Hallo Helmut,

da ich durch Dich die Germanische nun etwas besser kenne, habe ich auch ein typisches Beispiel von mir gestern:

Als ich Mittags nach Hause kam, sah ich einen Anruf auf unserem Telefon. Ich habe zurückgerufen, denn es war die Firma für die ich und mein Mann zur Aushilfe arbeiten. Die Chefin teilte mir am Telefon mit, daß sie versucht hatte mich zu erreichen, um abzuklären, ob sie die Stunden die mein Mann mehr arbeitet als ich, zu mir rüberschieben könnte und mir dann mehr Lohn auszuzahlen. (Wichtig: es war eigentlich im Vorfeld abgeklärt und habe mich über 200 EUR mehr Lohn gefreut, da mein Mann mir ihn überlassen wollte). Da es jetzt zu spät wäre, könnte Sie es nicht machen und wollte den „Mehrlohn“ halt erst nächsten Monat auszahlen.

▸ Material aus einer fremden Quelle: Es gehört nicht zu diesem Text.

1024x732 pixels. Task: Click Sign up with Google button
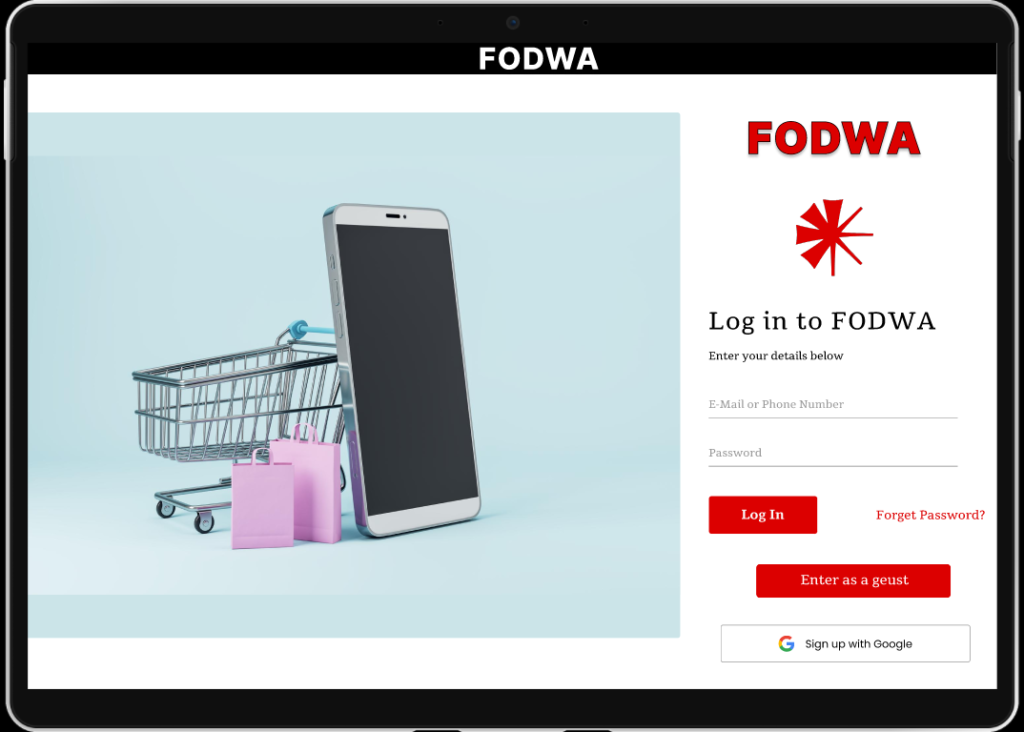[x=845, y=644]
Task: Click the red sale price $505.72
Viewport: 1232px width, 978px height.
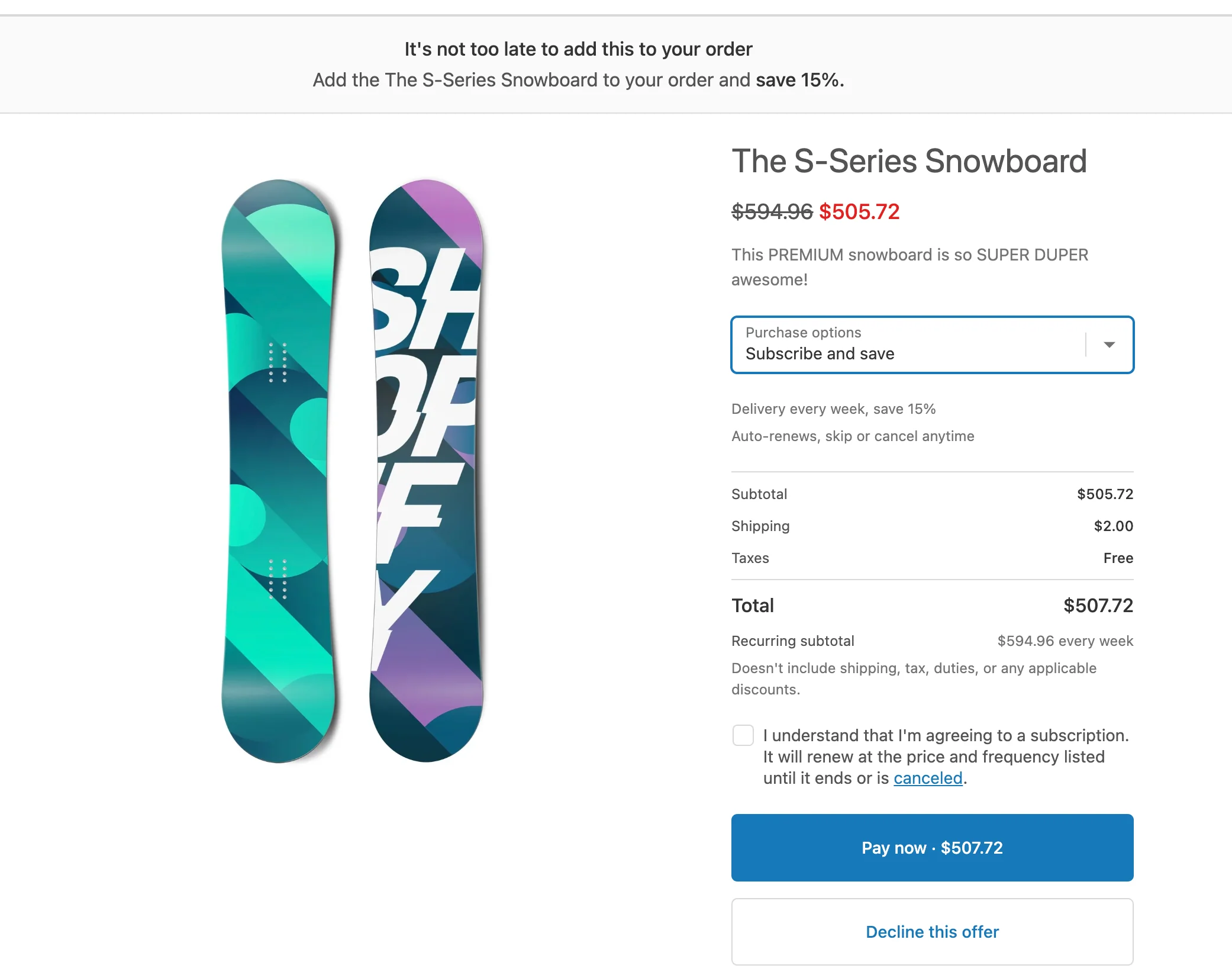Action: pos(859,212)
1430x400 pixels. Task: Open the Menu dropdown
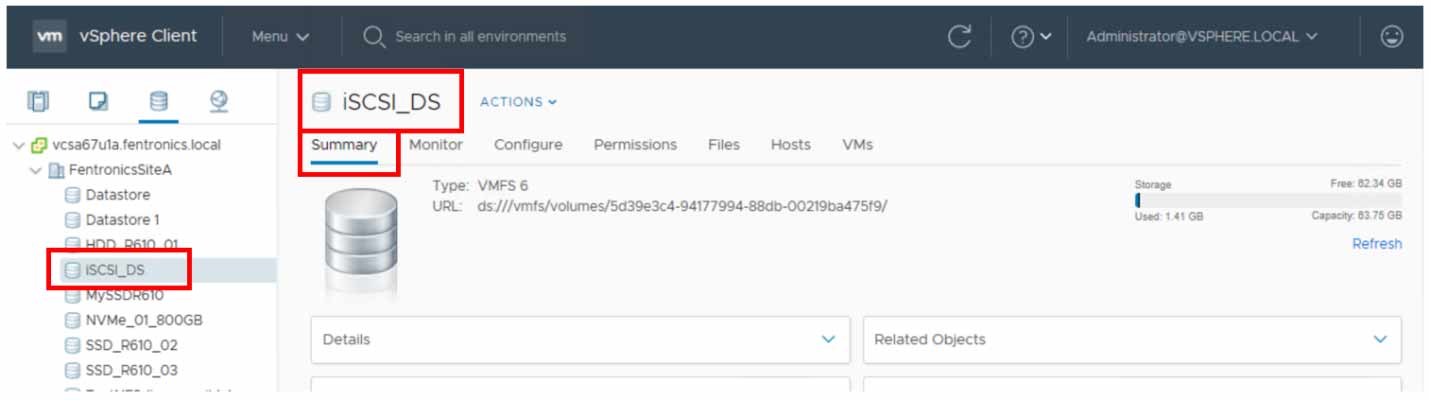(x=280, y=37)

Eigentlich fand ich dies nicht so schlimm und habe nur kurz gedacht: Mist, jetzt muss ich wieder kürzer treten diesen Monat.

In der Nacht wachte ich um 2 Uhr auf mit schlimmen Bauchkrämpfen. Danach erst normaler Stuhlgang und dann etwas Durchfall. Um halb vier in der Nacht dann wieder Krämpfe und stärkerer Durchfall. Am Morgen dann alles wie gewohnt und kein Durchfall, Bauchkrämpfe oder sonst irgendetwas anderes.

Anscheinend muss auch ich einen Konflikt unverdaulicher Ärger mit Verhungerungsangst erlitten haben, der sich in der Nacht dann gelöst hat.

Bin froh die Germanische zu kennen und nicht bei jedem gesundheitlichen Ereignis in Panik zu verfallen.

Nicole


Anmerkung von H. Pilhar

Tja, so schnell kann es gehen! Da hebt man das Telefon ab und schon hat man sich einen Konflikt eingefangen … Nicole hat es aber in Kürze überwinden können, denn aufgeschoben ist ja nicht aufgehoben.

Auch an solchen kleinen Kleinigkeiten kann man die Germanische Heilkunde schön nachvollziehen und mit der Zeit wird aus Glauben Wissen und mit dem Wissen hat man die Angst verloren.